In taking a view of the state of our country we in the first place notice
the late affliction of two of our cities under the fatal fever which in
latter times has occasionally visited our shores. Providence in His
goodness gave it an early termination on this occasion and lessened the
number of victims which have usually fallen before it. In the course of the
several visitations by this disease it has appeared that it is strictly
local, incident to cities and on the tide waters only, incommunicable in
the country either by persons under the disease or by goods carried from
diseased places; that its access is with the autumn and it disappears with
the early frosts.

These restrictions within narrow limits of time and space give security
even to our maritime cities during three quarter of the year, and to the
country always. Although from these facts it appears unnecessary, yet to
satisfy the fears of foreign nations and cautions on their part not to be
complained of in a danger whose limits are yet unknown to them I have
strictly enjoined on the officers at the head of the customs to certify
with exact truth for every vessel sailing for a foreign port the state of
health respecting this fever which prevails at the place from which she
sails. Under every motive from character and duty to certify the truth, I
have no doubt they have faithfully executed this injunction. Much real
injury has, however, been sustained from a propensity to identify with this
endemic and to call by the same name fevers of very different kinds, which
have been known at all times and in all countries, and never have been
placed among those deemed contagious.

As we advance in our knowledge of this disease, as facts develop the source
from which individuals receive it, the State authorities charged with the
care of the public health, and Congress with that of the general commerce,
will become able to regulate with effect their respective functions in
these departments. The burthen of quarantines is felt at home as well as
abroad; their efficacy merits examination. Although the health laws of the
States should be found to need no present revisal by Congress, yet commerce
claims that their attention be ever awake to them.
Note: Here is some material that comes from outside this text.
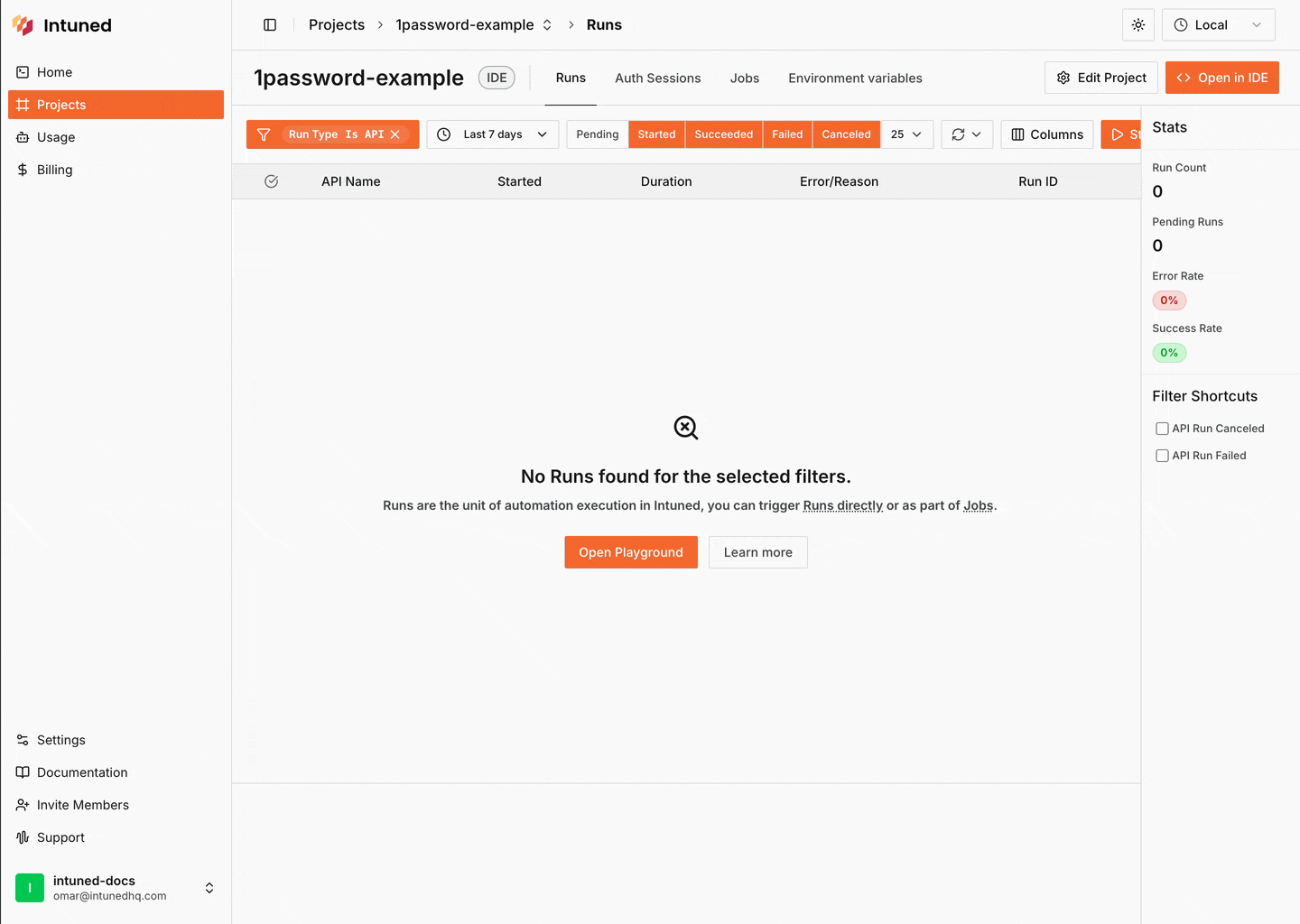Open the 25 page-size dropdown
This screenshot has height=924, width=1300.
point(906,134)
Since our last meeting the aspect of our foreign relations has considerably
changed. Our coasts have been infested and our harbors watched by private
armed vessels, some of them without commissions, some with illegal
commissions, others with those of legal form, but committing practical acts
beyond the authority of their commissions. They have captured in the very
entrance of our harbors, as well as on the high seas, not only the vessels
of our friends coming to trade with us, but our own also. They have carried
them off under pretense of legal adjudication, but not daring to approach a
court of justice, they have plundered and sunk them by the way or in
obscure places where no evidence could arise against them, maltreated the
crews, and abandoned them in boats in the open sea or on desert shores
without food or clothing. These enormities appearing to be unreached by any
control of their sovereigns, I found it necessary to equip a force to
cruise within our own seas, to arrest all vessels of these descriptions
found hovering on our coasts within the limits of the Gulf Stream and to
bring the offenders in for trial as pirates.
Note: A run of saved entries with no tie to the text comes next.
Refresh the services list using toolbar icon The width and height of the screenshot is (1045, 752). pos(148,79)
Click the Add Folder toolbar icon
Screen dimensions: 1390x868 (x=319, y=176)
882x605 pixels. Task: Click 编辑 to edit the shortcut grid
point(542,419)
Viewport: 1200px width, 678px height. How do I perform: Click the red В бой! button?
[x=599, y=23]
The same system of hovering on our coasts and harbors under color of
seeking enemies has been also carried on by public armed ships to the great
annoyance and oppression of our commerce. New principles, too, have been
interpolated into the law of nations, founded neither in justice nor in the
usage or acknowledgment of nations. According to these a belligerent takes
to itself a commerce with its own enemy which it denies to a neutral on the
ground of its aiding that enemy in the war; but reason revolts at such
inconsistency, and the neutral having equal right with the belligerent to
decide the question, the interests of our constituents and the duty of
maintaining the authority of reason, the only umpire between just nations,
impose on us the obligation of providing an effectual and determined
opposition to a doctrine so injurious to the rights of peaceable nations.
Indeed, the confidence we ought to have in the justice of others still
countenances the hope that a sounder view of those rights will of itself
induce from every belligerent a more correct observance of them.
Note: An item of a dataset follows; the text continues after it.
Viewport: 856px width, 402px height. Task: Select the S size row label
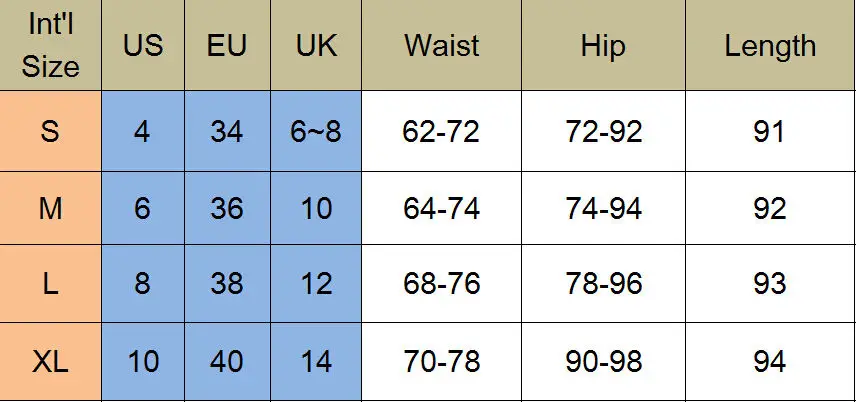tap(50, 131)

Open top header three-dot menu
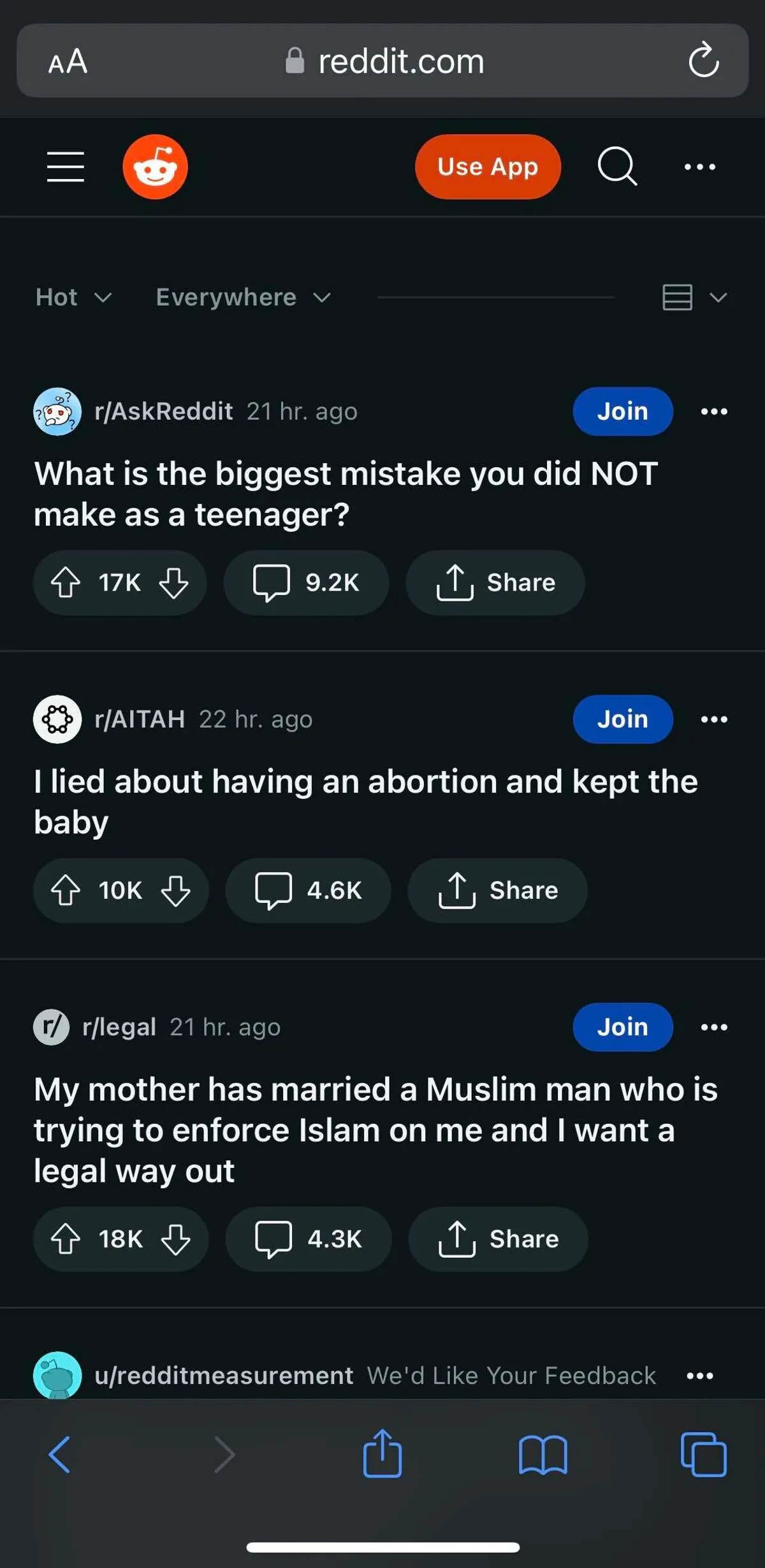pos(699,167)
With Spain our negotiations for a settlement of differences have not had a
satisfactory issue. Spoliations during a former war, for which she had
acknowledged herself responsible, have been refused to be compensated but
on conditions affecting other claims in no wise connected with them. Yet
the same practices are renewed in the present war and are already of great
amount. On the Mobile, our commerce passing through that river continues to
be obstructed by arbitrary duties and vexatious searches. Propositions for
adjusting amicably the boundaries of Louisiana have not been acceded to.
While, however, the right is unsettled, we have avoided changing the state
of things by taking new posts or strengthening ourselves in the disputed
territories, in the hope that the other power would not by a contrary
conduct oblige us to meet their example and endanger conflicts of authority
the of which may not be easily controlled. But in this hope we have now
reason to lessen our confidence.

Inroads have been recently made into the Territories of Orleans and the
Mississippi, our citizens have been seized and their property plundered in
the very parts of the former which had been actually delivered up by Spain,
and this by the regular officers and soldiers of that Government. I have
therefore found it necessary at length to give orders to our troops on that
frontier to be in readiness to protect our citizens, and to repel by arms
any similar aggressions in future. Other details necessary for your full
information of the state of things between this country and that shall be
the subject of another communication.

In reviewing these injuries from some of the belligerent powers the
moderation, the firmness, and the wisdom of the Legislature will be called
into action. We ought still to hope that time and a more correct estimate
of interest as well as of character will produce the justice we are bound
to expect, but should any nation deceive itself by false calculations, and
disappoint that expectation, we must join in the unprofitable contest of
trying which party can do the other the most harm.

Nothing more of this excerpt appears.